Igual… ¿Pero sin Milei?
Es que resulta muy difícil sostener a un tipo cuyo autocontrol no reconoce límite alguno y que no puede expresarse con la moderación verbal que requiere su cargo –acaba de llamar “mierda humana” a los periodistas discrepantes con sus decisiones gubernamentales– en un contexto donde desde su particular visión de la realidad manifiesta enfáticamente todo lo contrario de lo que le sucede al trabajador ya sumergido en el marasmo del endeudamiento ¡para comer! mientras él los arroja impúdicamente a las garras de la usura acusándolos de que “nadie les puso una pistola en la cabeza para pedir plata”, desconociendo cruelmente que el hambre es un arma.

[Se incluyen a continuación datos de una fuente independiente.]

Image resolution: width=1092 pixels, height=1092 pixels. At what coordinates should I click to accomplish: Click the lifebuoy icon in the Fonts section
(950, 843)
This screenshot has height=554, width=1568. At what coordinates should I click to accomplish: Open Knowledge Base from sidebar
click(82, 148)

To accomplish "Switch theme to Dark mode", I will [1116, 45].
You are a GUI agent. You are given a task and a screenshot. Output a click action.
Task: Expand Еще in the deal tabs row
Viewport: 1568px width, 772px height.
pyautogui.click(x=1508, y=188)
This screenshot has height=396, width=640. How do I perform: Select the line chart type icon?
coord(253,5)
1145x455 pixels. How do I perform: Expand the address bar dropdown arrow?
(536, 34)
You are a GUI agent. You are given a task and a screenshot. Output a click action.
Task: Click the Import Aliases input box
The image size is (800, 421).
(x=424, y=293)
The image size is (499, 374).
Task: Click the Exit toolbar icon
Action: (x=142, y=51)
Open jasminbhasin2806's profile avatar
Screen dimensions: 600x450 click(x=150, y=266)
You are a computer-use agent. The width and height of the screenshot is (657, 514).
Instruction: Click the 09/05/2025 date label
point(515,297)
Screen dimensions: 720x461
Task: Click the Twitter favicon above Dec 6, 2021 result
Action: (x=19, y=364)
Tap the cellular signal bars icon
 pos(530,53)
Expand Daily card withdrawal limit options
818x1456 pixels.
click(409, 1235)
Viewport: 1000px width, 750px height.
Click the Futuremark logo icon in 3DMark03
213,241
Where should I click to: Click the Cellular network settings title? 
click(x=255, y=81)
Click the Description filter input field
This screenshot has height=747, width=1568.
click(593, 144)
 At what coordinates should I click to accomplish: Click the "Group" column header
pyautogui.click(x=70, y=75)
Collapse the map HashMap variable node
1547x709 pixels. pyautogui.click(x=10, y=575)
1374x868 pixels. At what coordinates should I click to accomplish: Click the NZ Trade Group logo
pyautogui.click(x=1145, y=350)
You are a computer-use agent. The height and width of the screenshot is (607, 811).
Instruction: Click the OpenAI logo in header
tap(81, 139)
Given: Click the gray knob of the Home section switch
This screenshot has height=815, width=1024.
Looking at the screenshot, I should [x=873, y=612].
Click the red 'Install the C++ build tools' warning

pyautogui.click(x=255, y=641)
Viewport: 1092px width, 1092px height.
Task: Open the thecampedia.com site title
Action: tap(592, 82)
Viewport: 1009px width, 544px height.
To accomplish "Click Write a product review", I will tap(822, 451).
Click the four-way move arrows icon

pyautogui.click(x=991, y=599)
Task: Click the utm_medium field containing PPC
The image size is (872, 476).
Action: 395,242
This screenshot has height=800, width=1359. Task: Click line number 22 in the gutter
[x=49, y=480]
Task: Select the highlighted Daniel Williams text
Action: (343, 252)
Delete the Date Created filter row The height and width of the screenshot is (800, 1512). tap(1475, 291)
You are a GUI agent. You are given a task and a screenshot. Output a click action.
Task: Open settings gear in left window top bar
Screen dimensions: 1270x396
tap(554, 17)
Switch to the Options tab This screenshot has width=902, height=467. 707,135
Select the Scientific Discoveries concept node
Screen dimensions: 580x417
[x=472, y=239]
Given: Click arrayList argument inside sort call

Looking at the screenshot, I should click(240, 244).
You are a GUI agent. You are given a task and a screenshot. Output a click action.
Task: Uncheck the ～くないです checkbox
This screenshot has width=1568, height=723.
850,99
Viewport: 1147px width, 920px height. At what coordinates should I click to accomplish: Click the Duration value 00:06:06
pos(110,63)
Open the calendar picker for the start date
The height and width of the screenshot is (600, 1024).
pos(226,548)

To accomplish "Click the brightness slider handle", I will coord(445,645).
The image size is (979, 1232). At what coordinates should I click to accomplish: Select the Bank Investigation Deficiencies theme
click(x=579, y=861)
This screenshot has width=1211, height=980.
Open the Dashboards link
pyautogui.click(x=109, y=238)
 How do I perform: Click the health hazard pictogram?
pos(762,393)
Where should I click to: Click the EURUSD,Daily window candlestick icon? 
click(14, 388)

Resulta llamativo observar cómo ejecutivos y dirigentes industriales que apoyan “logros” como el equilibrio fiscal y la baja de la inflación, comienzan a formular objeciones sobre los riesgos sociales y productivos de un modelo con más que prolongado estancamiento.
Desde el diario La Nación, publicación no precisamente opositora, señalan que “el círculo rojo debate qué hacer, si la continuidad del rumbo económico requiere nuevas figuras políticas”.
Se menciona la posible influencia de dirigentes tradicionales como Mauricio Macri o Patricia Bullrich, e incluso diálogos entre diversos actores políticos y económicos.
La pregunta que se hacen dentro de las estructuras del poder es qué garantías y reglas claras para la inversión y el orden macroeconómico da este presidente con sus exabruptos. Sin embargo, los alcahuetes oficiales como Martín Menem, sostienen que no existe una alternativa viable que se denomine mileísmo sin la presencia directa de su mentor Javier Milei, aunque esté a punto de desbarrancarse en el camino de cornisa.
Sectores afines al modelo económico consideran vital preservar las reglas claras para la inversión y el orden macroeconómico, aun sin depender exclusivamente del carisma o la confrontación de Milei.
Y tanto rememorando la “tercera posición” justicialista como aborreciendo la evocación aparecen sectores que intentan captar el descontento de votantes desencantados tanto con el oficialismo como con la oposición tradicional.
¿No habría que preguntarse si la alternativa que plantea “el poder” es sólo una cortina de humo para poder seguir minando desde el Congreso a un futuro gobierno opositor? ¿O quién va a poder sustituir al poder omnímodo del presidente del Banco Central si la votación del Senado dice que sí a lo que ya aprobó diputados?